Single split

Everything stays together.

Splitting is an important step in many machine learning scenarios. But sometimes, you might prefer leaving your data as it is, for example when conducting inference to gain insights. For situations like these, the Core Engine gives you the option of not splitting your data and relaying it further down your pipeline.

Depending on how much freedom you require in pre-selecting your data for your particular job, there are two major ways of signalling a "no-split".

Method 1: Supply an empty split configuration

The most straightforward way of skipping the split is to specify an empty split config key, just like this:

Python SDK
YAML
Python SDK
from cengine import PipelineConfig
from cengine.utils.split_utils import no_split
# First possible way
p1 = PipelineConfig()
p1.split = {}
# Second possible way
p2 = PipelineConfig()
p2.split = no_split()
YAML
split: {}

This will result in your data being passed on to other downstream pipeline components without splitting.

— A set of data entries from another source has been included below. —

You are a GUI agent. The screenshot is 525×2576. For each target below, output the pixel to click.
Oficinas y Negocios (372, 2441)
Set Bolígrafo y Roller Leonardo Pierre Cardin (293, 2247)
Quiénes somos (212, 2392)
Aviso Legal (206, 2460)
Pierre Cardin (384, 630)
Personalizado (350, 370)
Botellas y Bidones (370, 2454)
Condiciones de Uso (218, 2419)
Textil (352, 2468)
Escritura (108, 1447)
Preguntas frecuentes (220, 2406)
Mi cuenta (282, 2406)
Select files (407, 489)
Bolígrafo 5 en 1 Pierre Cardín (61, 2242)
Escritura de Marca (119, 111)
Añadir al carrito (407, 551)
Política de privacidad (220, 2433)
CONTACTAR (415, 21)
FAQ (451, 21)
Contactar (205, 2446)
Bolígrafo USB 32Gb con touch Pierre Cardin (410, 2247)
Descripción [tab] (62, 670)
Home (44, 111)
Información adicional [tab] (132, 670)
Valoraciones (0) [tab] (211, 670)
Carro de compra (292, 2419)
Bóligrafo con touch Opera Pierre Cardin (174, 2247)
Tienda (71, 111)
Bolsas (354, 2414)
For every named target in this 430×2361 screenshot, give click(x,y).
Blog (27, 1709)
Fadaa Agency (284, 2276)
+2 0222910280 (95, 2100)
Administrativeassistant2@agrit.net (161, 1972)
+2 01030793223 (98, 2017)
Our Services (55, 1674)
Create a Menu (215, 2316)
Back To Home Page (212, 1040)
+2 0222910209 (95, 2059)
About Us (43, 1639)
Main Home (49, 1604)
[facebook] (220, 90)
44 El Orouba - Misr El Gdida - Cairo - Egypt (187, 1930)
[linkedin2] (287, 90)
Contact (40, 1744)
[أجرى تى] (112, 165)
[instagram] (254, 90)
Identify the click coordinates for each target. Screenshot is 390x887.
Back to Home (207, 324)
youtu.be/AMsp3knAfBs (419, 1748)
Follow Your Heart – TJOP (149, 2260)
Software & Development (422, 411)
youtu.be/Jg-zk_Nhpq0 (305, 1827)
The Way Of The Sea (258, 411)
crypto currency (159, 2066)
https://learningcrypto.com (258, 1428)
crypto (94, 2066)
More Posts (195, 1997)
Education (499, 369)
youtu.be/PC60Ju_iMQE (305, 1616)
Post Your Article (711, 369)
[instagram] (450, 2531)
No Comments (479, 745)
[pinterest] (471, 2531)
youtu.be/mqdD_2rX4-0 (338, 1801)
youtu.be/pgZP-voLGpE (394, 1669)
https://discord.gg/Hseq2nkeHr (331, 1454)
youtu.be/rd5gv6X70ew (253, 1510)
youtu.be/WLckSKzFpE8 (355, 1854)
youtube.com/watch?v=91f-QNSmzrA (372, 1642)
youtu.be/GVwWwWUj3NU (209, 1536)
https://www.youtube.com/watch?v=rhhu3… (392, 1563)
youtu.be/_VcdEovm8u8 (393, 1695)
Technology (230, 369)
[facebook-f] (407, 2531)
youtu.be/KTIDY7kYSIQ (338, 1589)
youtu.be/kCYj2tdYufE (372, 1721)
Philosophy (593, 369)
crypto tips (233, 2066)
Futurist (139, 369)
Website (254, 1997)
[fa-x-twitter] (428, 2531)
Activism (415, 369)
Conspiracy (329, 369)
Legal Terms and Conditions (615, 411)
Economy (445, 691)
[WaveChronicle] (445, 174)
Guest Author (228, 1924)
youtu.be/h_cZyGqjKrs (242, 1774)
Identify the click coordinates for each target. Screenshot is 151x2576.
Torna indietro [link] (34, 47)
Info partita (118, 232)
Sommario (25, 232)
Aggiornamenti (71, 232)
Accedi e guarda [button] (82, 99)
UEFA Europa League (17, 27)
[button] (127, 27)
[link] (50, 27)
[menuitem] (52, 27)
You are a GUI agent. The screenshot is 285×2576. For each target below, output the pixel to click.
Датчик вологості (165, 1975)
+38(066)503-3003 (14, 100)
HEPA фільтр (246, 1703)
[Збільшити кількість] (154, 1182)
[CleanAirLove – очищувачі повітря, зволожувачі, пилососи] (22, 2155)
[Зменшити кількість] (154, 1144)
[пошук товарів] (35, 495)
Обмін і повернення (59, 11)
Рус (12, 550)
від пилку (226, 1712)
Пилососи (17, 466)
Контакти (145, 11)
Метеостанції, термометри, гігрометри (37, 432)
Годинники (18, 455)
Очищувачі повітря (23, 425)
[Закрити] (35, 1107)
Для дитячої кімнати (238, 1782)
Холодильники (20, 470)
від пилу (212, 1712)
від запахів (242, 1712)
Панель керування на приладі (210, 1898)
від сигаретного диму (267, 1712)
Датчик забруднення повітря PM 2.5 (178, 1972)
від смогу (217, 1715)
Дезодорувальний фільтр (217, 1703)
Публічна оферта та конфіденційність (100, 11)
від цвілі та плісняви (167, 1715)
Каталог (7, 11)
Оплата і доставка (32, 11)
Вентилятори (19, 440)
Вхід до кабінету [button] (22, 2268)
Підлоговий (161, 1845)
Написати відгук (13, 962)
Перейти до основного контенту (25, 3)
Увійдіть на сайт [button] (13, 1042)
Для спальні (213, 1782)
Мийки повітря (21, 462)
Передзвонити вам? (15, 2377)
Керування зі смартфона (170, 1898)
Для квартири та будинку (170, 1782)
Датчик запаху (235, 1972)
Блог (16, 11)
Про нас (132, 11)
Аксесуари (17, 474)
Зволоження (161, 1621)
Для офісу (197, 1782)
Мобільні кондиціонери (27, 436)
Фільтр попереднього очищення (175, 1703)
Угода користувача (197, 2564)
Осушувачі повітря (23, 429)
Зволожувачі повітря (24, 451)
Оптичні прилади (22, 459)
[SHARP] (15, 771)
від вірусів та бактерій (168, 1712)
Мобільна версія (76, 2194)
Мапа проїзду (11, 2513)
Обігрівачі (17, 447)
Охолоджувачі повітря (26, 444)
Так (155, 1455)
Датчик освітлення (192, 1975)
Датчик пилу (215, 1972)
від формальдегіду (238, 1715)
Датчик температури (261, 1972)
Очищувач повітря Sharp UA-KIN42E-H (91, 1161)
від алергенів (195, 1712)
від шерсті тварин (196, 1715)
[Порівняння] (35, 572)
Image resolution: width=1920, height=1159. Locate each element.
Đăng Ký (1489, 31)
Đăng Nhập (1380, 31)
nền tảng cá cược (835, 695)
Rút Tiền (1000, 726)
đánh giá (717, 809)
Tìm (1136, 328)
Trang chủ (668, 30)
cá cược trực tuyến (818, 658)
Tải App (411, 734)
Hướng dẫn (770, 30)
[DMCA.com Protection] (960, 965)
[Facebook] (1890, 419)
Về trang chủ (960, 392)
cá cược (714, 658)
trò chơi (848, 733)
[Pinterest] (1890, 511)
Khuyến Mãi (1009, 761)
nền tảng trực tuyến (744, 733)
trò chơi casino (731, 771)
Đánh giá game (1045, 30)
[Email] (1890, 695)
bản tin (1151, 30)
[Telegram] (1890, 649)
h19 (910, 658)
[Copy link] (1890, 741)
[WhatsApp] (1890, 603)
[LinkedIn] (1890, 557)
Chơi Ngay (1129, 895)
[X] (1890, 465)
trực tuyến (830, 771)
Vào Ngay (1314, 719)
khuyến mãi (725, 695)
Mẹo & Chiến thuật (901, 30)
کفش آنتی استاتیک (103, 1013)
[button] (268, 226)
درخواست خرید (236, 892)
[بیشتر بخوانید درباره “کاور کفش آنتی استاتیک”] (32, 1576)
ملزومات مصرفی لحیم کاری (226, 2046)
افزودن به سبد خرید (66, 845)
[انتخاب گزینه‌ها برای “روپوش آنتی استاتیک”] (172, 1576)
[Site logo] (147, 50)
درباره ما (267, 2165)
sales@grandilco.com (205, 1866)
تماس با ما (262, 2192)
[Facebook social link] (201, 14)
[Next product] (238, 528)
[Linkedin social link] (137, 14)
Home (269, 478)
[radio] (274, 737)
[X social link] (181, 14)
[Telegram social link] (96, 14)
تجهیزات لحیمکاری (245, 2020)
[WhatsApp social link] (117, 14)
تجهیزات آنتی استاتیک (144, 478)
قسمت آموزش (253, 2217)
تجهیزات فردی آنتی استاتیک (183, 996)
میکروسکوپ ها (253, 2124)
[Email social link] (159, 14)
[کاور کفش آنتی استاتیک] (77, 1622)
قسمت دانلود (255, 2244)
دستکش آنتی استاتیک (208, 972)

Method 2: Categorical pre-selection

This method is preferable when you have your data available, but you are only interested in data sharing a specific value of an attribute. For more information on this way of splitting based on a categorical attribute, please refer to the section on categorical splitting.

Python SDK
YAML
Python SDK
from cengine import PipelineConfig
p = PipelineConfig()
p.split.categorize.by = 'category_name'
p.split.categorize.categories = {'no_split': ['category_1', 'category_2']}
YAML
split:
categorize:
by: 'category_name'
categories:
nosplit:
- 'category_1'
- 'category_2'

A minimal example of a single-split config with a categorical selection is shown above. Specifying your config with the nosplit key as seen here selects only data points of categories 1 and 2 in the category_name column.